## WORK ITEM
What you return should be the line containing "You are a computer-use agent. Viewport: 775px" and each line after it to the end of the records, copied exactly.

---------- PROVIDED RECORDS ----------

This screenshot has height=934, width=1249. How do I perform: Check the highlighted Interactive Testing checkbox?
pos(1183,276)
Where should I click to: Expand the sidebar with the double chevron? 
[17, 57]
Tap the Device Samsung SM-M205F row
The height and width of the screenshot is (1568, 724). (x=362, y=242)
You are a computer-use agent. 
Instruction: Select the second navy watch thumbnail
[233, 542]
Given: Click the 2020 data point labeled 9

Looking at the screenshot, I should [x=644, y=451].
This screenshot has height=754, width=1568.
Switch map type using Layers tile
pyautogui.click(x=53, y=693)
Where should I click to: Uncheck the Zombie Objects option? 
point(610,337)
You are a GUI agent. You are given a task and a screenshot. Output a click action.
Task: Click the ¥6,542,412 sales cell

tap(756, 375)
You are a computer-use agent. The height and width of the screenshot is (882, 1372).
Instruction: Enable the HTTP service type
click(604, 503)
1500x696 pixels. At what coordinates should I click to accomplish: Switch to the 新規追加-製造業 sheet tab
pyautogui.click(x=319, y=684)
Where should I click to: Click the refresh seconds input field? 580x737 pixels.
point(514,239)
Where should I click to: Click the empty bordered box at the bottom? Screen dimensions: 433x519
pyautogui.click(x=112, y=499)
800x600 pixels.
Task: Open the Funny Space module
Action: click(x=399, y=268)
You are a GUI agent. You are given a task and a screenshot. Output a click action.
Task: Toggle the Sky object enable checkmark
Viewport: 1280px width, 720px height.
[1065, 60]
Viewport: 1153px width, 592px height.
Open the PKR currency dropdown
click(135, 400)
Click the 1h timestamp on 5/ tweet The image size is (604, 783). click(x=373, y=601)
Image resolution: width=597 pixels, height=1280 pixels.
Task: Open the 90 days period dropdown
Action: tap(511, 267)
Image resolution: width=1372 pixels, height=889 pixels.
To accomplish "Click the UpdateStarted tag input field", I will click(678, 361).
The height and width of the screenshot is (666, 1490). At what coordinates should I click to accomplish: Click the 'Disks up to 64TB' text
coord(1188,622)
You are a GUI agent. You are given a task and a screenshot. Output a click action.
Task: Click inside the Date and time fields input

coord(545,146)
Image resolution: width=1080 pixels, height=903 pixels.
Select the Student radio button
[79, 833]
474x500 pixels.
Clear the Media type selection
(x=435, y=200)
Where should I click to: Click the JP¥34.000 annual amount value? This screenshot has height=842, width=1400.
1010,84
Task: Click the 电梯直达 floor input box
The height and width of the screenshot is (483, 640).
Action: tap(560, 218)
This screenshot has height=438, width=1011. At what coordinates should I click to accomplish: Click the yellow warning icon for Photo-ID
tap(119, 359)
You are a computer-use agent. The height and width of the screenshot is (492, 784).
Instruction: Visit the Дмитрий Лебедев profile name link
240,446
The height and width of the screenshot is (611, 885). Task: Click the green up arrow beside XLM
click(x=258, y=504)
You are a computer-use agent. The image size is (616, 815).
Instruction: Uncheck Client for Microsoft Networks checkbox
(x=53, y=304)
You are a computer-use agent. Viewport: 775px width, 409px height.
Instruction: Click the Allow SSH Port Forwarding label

----------

## COMPLETED TASK
You are a computer-use agent. Viewport: 775px width, 409px height.
Instruction: Click the Allow SSH Port Forwarding label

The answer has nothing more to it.